#### [RECORD EXTRACTS]
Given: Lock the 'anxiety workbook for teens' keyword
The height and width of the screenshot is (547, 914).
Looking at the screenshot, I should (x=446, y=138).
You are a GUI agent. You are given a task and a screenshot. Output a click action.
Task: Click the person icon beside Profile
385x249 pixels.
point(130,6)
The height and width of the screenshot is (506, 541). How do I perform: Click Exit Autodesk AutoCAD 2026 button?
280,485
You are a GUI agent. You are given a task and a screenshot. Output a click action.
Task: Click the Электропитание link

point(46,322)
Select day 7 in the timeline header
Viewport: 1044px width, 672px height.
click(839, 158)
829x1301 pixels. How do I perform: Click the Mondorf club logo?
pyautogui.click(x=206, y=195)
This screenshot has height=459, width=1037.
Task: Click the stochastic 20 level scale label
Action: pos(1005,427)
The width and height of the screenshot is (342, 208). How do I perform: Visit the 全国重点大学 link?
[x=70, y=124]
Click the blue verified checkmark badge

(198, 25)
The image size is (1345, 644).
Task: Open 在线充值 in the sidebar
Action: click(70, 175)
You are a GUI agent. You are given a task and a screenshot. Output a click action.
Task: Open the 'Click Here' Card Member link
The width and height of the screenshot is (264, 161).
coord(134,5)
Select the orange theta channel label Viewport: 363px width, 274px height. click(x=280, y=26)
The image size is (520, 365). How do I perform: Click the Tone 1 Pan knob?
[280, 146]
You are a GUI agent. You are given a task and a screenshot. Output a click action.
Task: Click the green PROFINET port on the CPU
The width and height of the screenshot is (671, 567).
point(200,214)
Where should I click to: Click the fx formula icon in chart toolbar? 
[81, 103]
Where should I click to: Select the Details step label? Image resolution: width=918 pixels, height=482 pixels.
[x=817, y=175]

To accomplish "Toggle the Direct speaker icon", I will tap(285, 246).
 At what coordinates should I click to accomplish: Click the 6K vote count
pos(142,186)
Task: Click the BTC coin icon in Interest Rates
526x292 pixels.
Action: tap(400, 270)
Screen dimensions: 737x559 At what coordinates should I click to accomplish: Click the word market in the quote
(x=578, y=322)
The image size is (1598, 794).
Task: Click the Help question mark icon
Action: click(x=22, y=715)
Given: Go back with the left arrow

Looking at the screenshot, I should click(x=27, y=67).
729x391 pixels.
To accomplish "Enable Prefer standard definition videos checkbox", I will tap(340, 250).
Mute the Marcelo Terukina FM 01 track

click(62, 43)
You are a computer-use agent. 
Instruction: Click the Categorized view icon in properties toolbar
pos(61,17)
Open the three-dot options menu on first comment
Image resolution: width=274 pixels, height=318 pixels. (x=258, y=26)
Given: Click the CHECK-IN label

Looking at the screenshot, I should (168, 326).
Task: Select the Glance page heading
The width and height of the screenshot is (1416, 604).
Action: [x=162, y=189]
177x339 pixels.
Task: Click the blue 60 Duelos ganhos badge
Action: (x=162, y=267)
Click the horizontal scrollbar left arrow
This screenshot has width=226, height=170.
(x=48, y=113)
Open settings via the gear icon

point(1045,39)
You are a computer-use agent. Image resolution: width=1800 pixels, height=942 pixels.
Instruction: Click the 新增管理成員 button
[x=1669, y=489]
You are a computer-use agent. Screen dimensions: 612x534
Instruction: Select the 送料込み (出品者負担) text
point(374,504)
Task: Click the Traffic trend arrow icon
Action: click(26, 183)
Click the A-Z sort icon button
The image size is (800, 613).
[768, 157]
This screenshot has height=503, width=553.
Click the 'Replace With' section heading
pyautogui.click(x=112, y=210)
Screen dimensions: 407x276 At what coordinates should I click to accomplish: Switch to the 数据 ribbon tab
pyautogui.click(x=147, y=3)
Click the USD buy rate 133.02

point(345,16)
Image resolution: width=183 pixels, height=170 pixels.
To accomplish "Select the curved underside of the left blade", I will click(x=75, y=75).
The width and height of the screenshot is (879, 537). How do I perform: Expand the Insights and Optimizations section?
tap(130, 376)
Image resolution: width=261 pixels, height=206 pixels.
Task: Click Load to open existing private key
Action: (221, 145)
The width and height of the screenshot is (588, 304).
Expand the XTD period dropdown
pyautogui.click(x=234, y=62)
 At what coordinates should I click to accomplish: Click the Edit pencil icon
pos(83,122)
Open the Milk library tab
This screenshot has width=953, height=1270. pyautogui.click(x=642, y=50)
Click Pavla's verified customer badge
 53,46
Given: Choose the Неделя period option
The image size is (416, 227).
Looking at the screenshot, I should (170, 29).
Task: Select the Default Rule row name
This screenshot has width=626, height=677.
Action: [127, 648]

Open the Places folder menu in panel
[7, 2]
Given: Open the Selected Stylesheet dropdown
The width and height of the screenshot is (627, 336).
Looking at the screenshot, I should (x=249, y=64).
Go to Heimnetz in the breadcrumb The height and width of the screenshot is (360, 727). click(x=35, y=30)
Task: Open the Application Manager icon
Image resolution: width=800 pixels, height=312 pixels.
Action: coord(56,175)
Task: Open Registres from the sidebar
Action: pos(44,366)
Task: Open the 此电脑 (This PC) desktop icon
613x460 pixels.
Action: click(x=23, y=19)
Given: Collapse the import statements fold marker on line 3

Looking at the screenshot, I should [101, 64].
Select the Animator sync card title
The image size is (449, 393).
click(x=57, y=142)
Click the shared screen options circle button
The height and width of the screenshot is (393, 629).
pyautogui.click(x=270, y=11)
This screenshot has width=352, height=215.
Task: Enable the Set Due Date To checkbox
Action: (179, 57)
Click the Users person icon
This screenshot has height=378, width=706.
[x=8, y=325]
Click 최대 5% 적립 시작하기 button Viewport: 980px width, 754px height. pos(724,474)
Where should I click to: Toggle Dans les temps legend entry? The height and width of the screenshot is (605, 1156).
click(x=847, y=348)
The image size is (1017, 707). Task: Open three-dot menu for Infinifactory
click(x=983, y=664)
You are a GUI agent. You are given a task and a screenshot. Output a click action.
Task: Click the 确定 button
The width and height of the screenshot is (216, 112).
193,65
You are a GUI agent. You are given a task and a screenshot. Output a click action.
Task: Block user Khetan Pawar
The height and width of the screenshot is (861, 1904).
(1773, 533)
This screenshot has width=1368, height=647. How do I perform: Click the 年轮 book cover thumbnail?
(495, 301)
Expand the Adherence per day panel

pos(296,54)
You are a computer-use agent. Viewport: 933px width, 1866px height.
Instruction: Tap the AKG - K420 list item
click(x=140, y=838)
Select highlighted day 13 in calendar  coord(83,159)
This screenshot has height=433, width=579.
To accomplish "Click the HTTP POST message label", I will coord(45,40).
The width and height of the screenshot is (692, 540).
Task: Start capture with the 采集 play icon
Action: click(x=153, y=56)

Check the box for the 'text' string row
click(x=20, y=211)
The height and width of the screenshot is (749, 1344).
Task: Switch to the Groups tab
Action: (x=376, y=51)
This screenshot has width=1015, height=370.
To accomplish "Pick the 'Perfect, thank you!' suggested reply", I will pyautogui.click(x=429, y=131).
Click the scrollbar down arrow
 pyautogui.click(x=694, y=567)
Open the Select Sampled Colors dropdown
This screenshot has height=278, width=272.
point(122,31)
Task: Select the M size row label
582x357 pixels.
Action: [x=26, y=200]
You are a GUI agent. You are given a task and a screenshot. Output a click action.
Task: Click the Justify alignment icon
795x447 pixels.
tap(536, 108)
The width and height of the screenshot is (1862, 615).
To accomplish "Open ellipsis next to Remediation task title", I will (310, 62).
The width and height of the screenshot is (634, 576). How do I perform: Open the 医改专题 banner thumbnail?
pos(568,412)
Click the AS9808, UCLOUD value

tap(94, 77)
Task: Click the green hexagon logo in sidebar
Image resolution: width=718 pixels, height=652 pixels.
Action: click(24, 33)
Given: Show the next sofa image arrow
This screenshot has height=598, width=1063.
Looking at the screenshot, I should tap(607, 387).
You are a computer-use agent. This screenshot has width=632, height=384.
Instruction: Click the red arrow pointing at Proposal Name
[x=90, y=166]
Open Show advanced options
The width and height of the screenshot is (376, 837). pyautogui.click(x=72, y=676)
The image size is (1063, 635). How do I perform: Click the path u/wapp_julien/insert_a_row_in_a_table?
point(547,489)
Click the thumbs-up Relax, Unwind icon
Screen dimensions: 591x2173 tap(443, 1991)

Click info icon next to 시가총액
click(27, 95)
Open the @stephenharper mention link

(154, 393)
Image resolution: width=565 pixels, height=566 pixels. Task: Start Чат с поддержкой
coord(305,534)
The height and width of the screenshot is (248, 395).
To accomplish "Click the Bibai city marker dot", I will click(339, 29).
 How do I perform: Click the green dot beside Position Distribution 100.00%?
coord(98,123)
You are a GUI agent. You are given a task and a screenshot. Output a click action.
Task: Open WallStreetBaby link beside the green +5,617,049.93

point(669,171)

#### [WHAT YOU SHOULD DO]
Begin at the line above that has "Image resolution: width=800" and stop after the line that has "Click the shared screen options circle button", copying each line exactly and adding nothing else.

#### [ANSWER FOR THE TASK]
Image resolution: width=800 pixels, height=312 pixels.
Action: coord(56,175)
Task: Open Registres from the sidebar
Action: pos(44,366)
Task: Open the 此电脑 (This PC) desktop icon
613x460 pixels.
Action: click(x=23, y=19)
Given: Collapse the import statements fold marker on line 3

Looking at the screenshot, I should [101, 64].
Select the Animator sync card title
The image size is (449, 393).
click(x=57, y=142)
Click the shared screen options circle button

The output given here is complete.